Grønbæk Jensen says it can be both difficult and easy to make these kinds of exams.
“Google has been around for a long time, and students can get information online on take-home exams. They’re also able to collaborate with fellow students or get help from others,” he says.
However, a text that has been copied from websites and contains elements taken from Google constitutes plagiarism, which can be detected by a plagiarism checker.
“By contrast, a plagiarism checker can’t detect the use of artificial intelligence. ChatGPT can create unique text for each request it receives, and it’s really difficult to prove that AI has been used in exam answers. But if 15-20 people ask ChatGPT about the same thing, the answers will be somewhat similar,” Grønbæk Jensen says. “It’s important that we as a university assume that the students are here to learn and to develop; they’re not here to cheat. We can’t treat our students like suspects.”

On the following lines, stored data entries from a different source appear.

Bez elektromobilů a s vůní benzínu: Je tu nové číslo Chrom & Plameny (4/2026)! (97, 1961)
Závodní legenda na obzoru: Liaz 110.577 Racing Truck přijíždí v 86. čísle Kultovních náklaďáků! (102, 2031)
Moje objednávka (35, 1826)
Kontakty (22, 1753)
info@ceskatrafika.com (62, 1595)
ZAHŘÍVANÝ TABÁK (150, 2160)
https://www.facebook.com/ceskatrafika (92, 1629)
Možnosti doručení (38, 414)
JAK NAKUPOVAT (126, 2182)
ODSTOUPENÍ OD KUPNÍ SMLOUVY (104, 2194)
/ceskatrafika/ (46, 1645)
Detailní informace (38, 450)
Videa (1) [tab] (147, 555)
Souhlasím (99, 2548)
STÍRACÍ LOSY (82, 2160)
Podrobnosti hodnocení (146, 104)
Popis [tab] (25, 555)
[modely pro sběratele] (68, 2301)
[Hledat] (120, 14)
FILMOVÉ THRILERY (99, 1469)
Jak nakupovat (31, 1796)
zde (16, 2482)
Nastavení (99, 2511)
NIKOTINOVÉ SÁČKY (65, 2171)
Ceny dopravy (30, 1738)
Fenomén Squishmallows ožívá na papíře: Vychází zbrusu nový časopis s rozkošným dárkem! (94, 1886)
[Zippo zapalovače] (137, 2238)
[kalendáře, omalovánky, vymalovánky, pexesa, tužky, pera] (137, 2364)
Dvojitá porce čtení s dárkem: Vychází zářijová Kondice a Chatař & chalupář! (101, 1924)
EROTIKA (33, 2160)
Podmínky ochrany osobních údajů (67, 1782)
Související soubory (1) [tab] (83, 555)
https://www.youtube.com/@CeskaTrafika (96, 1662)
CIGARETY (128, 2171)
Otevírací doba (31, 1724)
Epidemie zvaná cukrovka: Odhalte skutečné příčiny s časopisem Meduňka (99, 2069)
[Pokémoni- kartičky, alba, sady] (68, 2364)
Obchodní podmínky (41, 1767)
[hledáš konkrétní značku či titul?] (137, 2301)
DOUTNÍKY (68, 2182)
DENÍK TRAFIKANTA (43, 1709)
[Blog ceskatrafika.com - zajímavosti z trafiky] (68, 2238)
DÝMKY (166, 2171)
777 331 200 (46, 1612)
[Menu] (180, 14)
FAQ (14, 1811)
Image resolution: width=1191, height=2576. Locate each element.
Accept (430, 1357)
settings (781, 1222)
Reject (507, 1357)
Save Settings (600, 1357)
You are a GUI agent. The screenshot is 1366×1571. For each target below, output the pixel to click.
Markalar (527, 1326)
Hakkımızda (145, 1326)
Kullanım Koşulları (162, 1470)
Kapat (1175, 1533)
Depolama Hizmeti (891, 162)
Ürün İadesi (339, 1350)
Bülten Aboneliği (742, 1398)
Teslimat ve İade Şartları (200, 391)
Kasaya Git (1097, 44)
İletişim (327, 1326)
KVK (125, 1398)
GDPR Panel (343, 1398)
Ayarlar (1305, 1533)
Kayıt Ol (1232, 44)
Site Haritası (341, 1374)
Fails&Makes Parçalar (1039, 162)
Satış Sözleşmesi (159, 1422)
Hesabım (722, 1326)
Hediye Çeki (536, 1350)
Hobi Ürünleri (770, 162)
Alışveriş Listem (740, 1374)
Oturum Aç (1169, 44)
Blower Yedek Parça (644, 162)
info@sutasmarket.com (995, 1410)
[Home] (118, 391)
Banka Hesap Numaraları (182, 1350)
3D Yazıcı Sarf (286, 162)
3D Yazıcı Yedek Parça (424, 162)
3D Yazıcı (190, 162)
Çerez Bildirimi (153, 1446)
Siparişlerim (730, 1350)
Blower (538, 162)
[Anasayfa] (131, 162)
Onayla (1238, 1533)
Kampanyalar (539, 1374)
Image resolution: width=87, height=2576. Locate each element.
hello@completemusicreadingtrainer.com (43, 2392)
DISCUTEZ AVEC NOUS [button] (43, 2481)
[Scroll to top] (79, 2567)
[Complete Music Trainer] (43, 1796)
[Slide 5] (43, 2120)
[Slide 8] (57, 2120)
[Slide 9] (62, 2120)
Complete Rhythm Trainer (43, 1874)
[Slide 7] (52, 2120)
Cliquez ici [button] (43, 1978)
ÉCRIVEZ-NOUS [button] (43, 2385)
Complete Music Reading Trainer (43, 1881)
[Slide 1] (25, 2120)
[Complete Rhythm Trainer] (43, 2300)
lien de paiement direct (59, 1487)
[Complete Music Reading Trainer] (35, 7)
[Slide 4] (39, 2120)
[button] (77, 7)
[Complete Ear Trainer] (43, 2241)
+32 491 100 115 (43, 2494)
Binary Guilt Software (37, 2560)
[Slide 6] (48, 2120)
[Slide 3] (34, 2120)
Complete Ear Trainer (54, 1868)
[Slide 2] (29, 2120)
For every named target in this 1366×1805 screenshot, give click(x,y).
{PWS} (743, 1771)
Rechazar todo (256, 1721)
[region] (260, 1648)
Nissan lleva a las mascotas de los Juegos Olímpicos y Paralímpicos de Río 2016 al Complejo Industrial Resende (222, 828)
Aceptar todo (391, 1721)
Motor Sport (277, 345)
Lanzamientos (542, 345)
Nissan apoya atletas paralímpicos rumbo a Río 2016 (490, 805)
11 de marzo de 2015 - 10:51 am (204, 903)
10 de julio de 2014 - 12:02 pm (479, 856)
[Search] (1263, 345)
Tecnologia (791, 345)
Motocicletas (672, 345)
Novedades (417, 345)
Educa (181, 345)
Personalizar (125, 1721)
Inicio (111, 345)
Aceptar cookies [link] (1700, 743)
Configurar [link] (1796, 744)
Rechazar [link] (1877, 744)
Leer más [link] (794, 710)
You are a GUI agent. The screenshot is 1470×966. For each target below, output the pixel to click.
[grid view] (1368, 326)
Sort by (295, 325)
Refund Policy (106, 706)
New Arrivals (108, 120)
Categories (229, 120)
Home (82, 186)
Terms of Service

Has to feel meaningful for students
Martha Torgeirdatter Dahl is a university lecturer in pedagogy at NTNU.
She says that educational institutions now have to decide whether content used in assessments – the tasks we create and the ways in which the students are given the opportunity to demonstrate their knowledge – are adapted to a world where ChatGPT is a reality.
She believes that these types of exams will be particularly vulnerable:
- Tasks where students are asked to explain theory and regurgitate content.
- Tasks with a heavy emphasis on structure and spelling.
“In light of the new text generator tools, it’s clear that we need content in our assessments that requires more from students and that text generator tools cannot process as well. Student need to be given the opportunity, orally or in writing, to demonstrate independent reflection and assessment skills, and to actively apply the syllabus in order to demonstrate what they have learned. The tasks should be anchored within a context, by linking them to specific conditions and reflect current situations and personal experiences,” Dahl says.
She mentions that there is also a need for assessments that are meaningful for the student to spend time on.
Important to have a dialogue with the students
Dahl says it will be crucial to talk to students about the appropriate use of these tools and for teachers to decide how text generator tools might be used in a responsible way in their subject.
“Ongoing dialogue with the students about the overall purpose of the exam will also be important, to ensure that they see the value in their own ability to convey their academic reasoning and competence, both orally and in writing,” Dahl says.
Writing exam questions in an AI world
- Tasks that require good knowledge of the syllabus: Since chatbots probably are not familiar with all the syllabus literature, tasks that require in-depth knowledge of the syllabus will make it difficult to use AI in students’ answers. This applies especially to recent Scandinavian literature.
- Vary the tasks: So far chatbots are best at working with text, so tasks that require using other formats, such as audio and video files, images or graphs make it difficult to use only chatbots to produce an answer.
- Base tasks on students’ own experiences and personal reasoning: By asking students to work within a specific context and situation, they can demonstrate their skills, knowledge, and competence to a greater extent.
- Use a case study: Make an unknown case the basis for answering the task.
- Require complex, nuanced answers, for example by using specific or technical language and terminology.
- Ask students to reflect on their own process and answers: The reflections can be related to data/source collection, structure of the answer/text, critical assessments of content, reasons for opting out of content, etc.